L’ancien ambassadeur français en Algérie a publié un article dans le Figaro hier. Il mérite une lecture, une analyse et un décryptage contextualisé.

Xavier Driencourt et l’Algérie

Le Figaro, L. 09 janvier 2023

 Le problème.

« L”Algérie nouvelle’, selon la formule en vogue à Alger, est en train de s’effondrer sous nos yeux et qu’elle entraîne la France dans sa chute. » « … plus fortement et subtilement que le drame algérien n’avait fait chuter, en 1958, la IVe République. »

Démonstration.

« L’Algérie va mal, beaucoup plus mal que les observateurs ou les rares journalistes autorisés le pensent »

            1.- A quoi le voit-il ?

« Sont aujourd’hui dans les prisons algériennes non seulement les politiques, fonctionnaires et militaires liés à l’ancien régime – et auxquels l’Armée nationale populaire doit son statut actuel -, mais aussi les journalistes. » « Des associations comme Caritas, fondé par l’Église catholique avant 1962, sont dissoutes. »

« Les choix désastreux de 1962, la crise économique, la corruption née de la rente pétrolière, le découragement non seulement des élites des grandes villes du Nord, mais aussi du peuple des campagnes et de l’Algérie profonde, découragement stimulé par la générosité de la France, font qu’à ce rythme-là peu de gens resteront en Algérie. »

Des arguments ultra usés, datant de bien avant l’indépendance (par le colonat et l’OAS qui alertait sur les conséquences de la faiblesse de Paris, dès le début des négociations d’Évian), repris depuis régulièrement, y compris par une partie des opposants algériens, plus nettement depuis 1965.

            2.- Conséquences : la France va être envahie et déstabilisée.

« 45 millions d’Algériens n’ont qu’une obsession : partir et fuir.

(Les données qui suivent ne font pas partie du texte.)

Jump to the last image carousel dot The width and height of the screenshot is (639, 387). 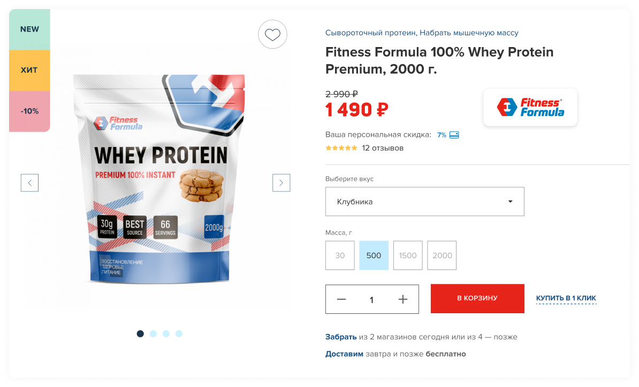(179, 334)
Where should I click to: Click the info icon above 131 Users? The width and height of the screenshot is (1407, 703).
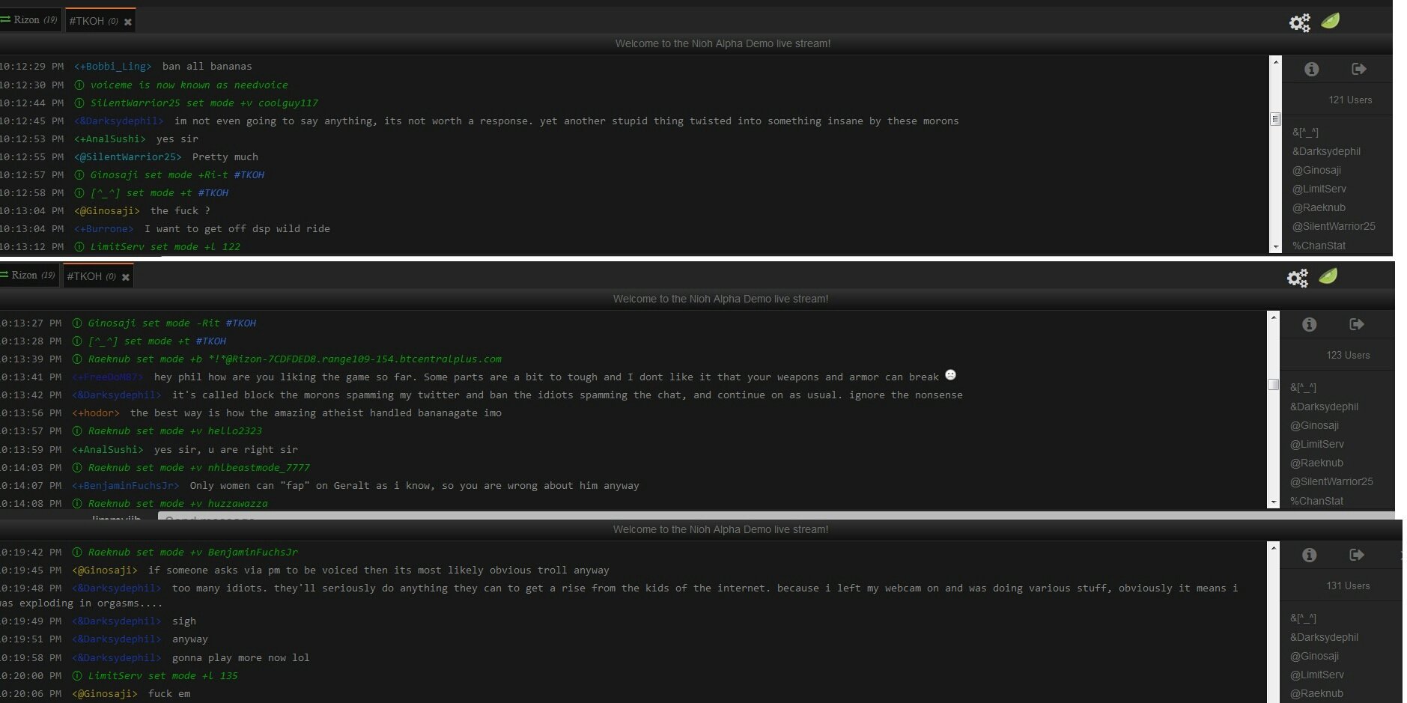pyautogui.click(x=1309, y=556)
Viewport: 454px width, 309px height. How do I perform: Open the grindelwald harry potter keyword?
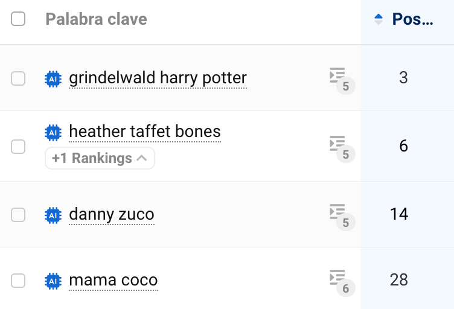click(158, 78)
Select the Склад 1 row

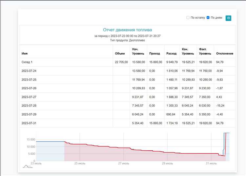pyautogui.click(x=27, y=62)
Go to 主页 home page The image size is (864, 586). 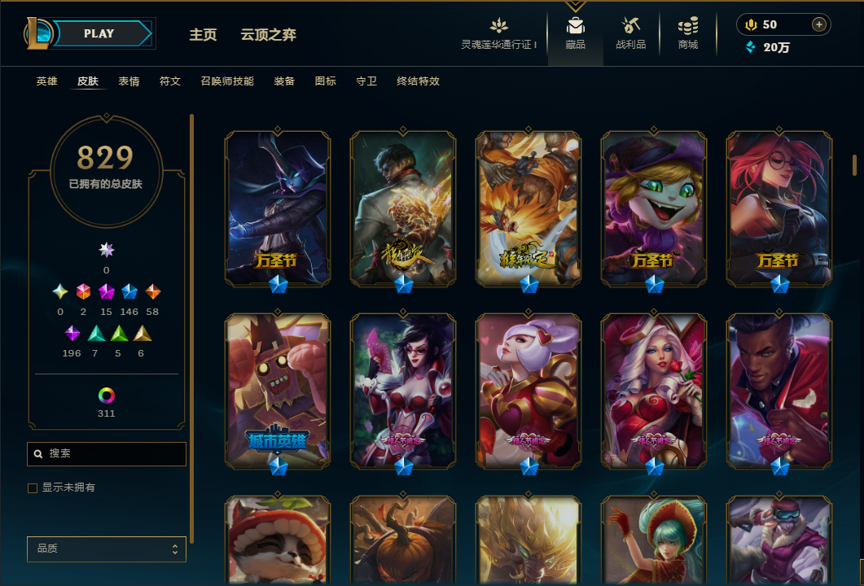(203, 35)
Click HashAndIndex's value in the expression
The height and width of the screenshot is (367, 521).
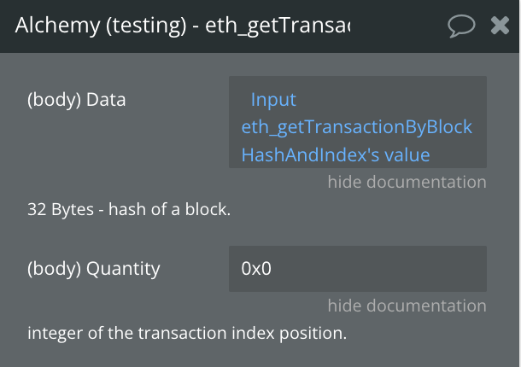coord(336,154)

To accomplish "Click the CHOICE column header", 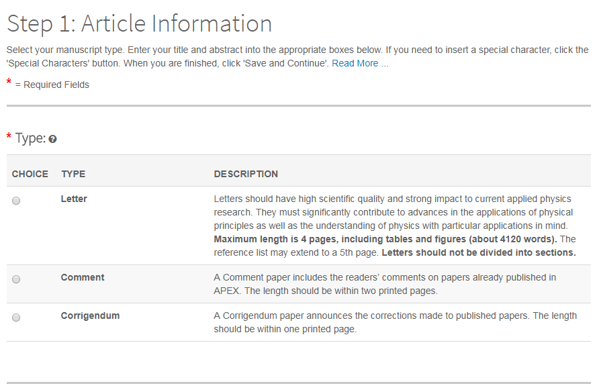I will (30, 174).
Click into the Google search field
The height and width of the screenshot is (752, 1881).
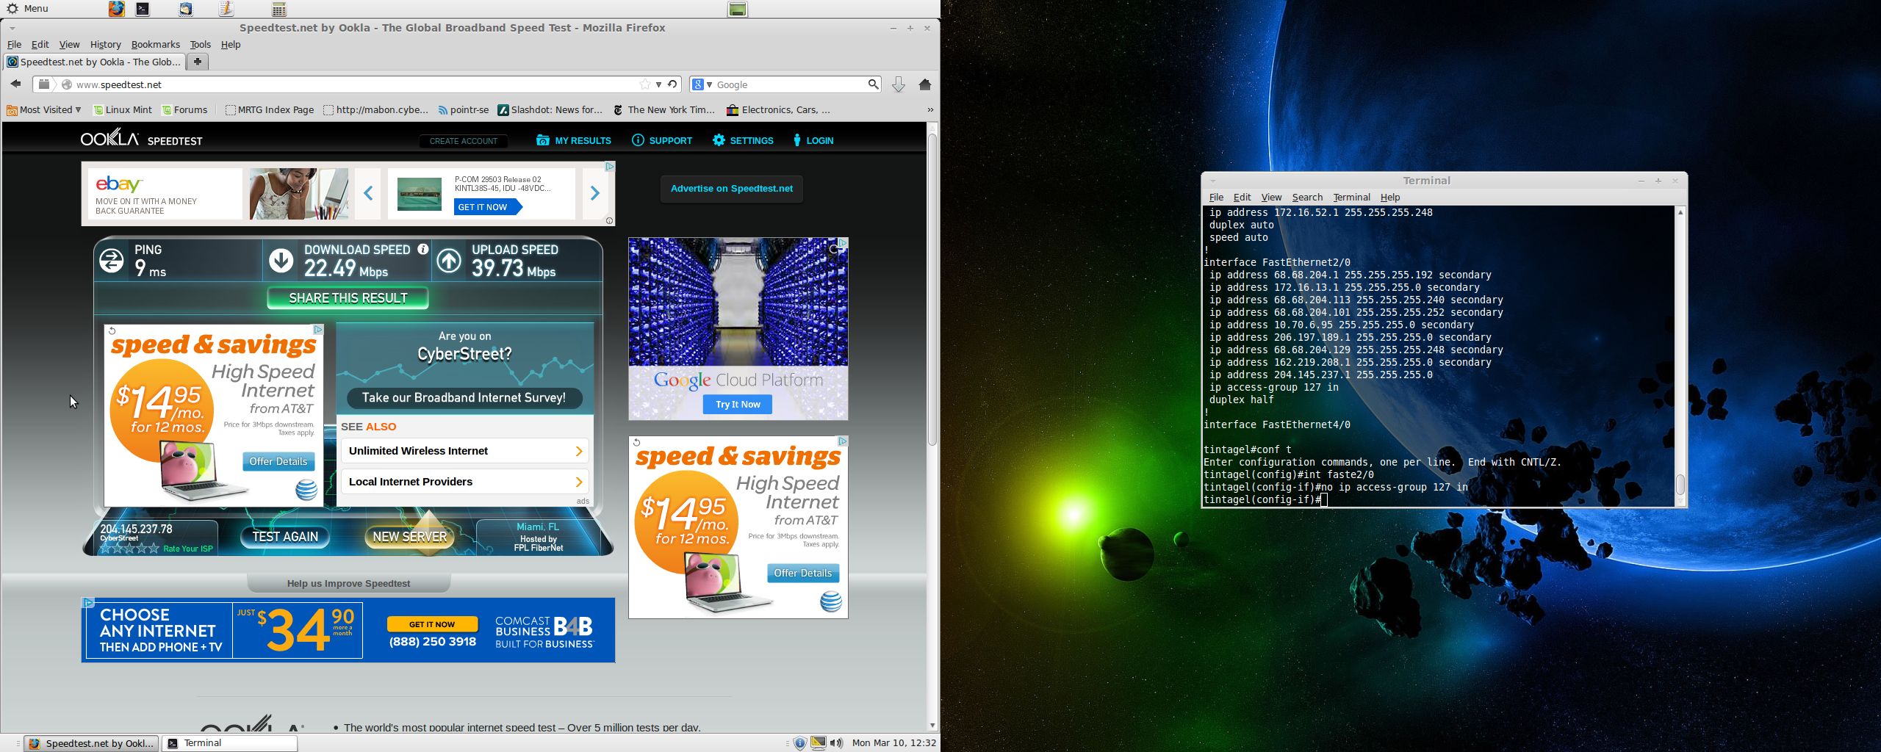pos(790,84)
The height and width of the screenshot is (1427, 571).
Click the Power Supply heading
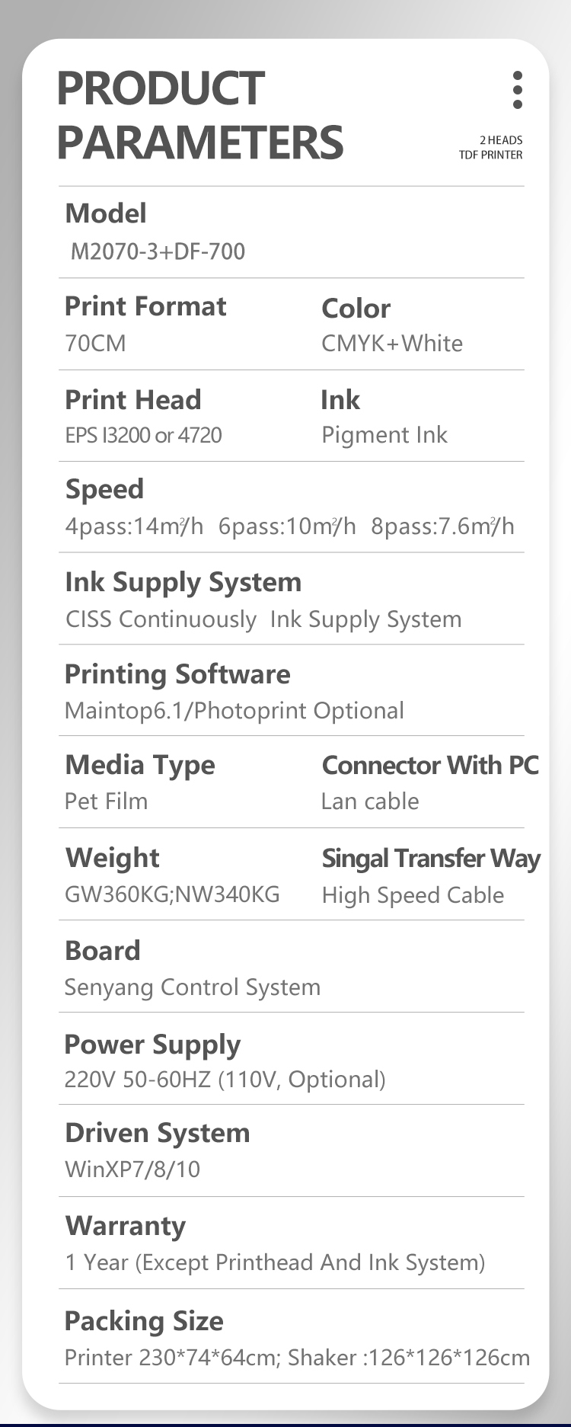point(152,1045)
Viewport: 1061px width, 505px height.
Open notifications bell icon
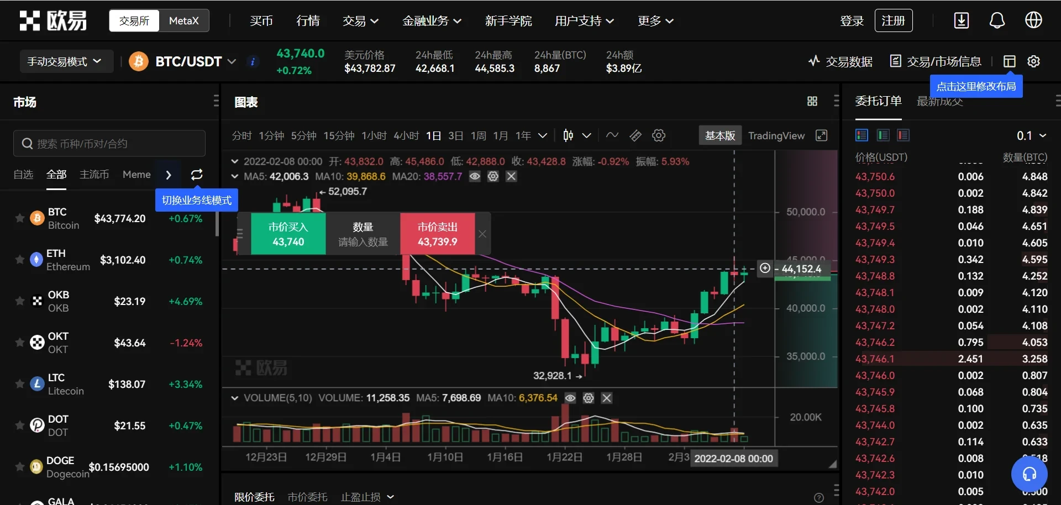coord(997,20)
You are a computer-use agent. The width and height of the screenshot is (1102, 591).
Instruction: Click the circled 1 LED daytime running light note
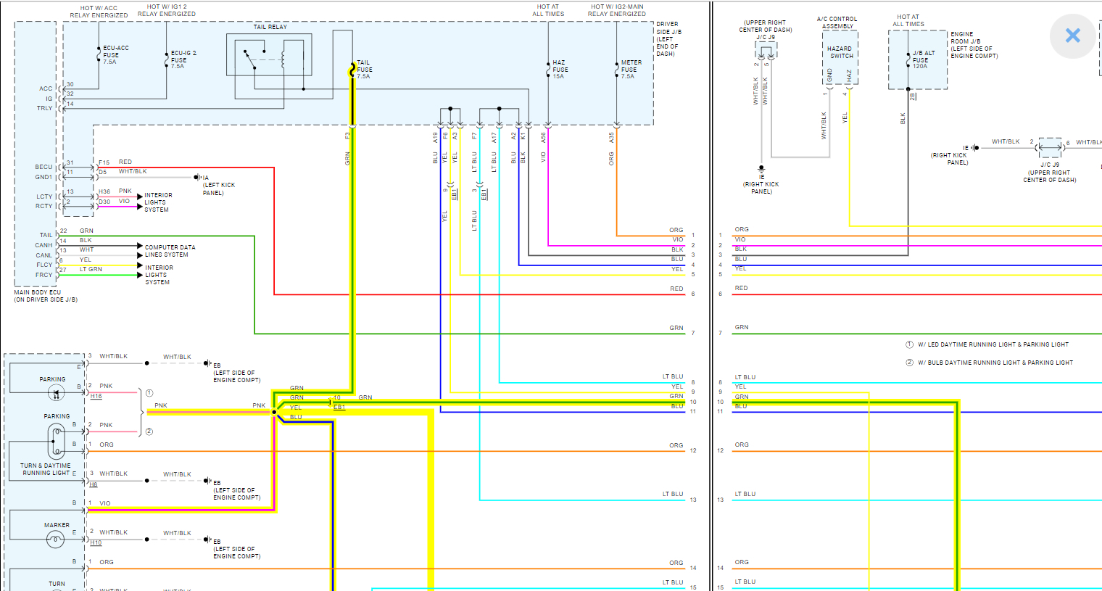point(987,344)

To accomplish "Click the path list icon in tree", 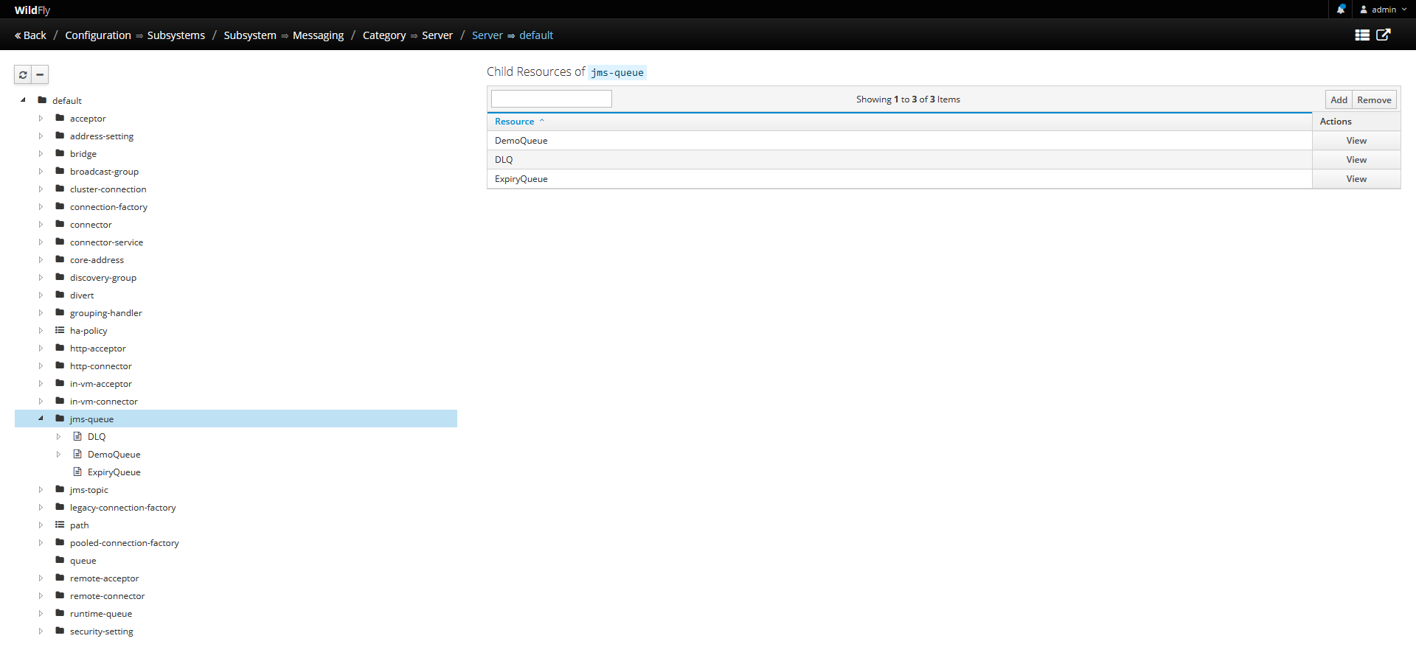I will [x=60, y=525].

Partir où, si ce n’est en France. »

            3.- La solution.

« Pourquoi ne pas s’en tenir à une ligne de fermeté, la seule que l’Algérie comprenne, le rapport de force, plutôt que l’angélisme. »

Contre-analyse.

– Sans doute la situation algérienne n’est pas paradisiaque.

– Il est entendu que l’accroissement des prix des matières premières, à la faveur de la crise ukrainienne et de la reprise économique consécutive à la fin des perturbations qui ont affectées les chaînes logistiques à la suite de la pandémie pendant deux ans, donne une respiration (provisoire) à l’économie algérienne et à la politique budgétaire du gouvernement qui sait bien que la politique sociale est la pierre de touche de la stabilité du pays ;

– Bien sûr, la politique économique algérienne demeure obscure et confuse, oscillant entre ouverture libérale à la turque ou à la chinoise et contrôle des pans stratégiques de l’économie sans planification ni objectifs clairs.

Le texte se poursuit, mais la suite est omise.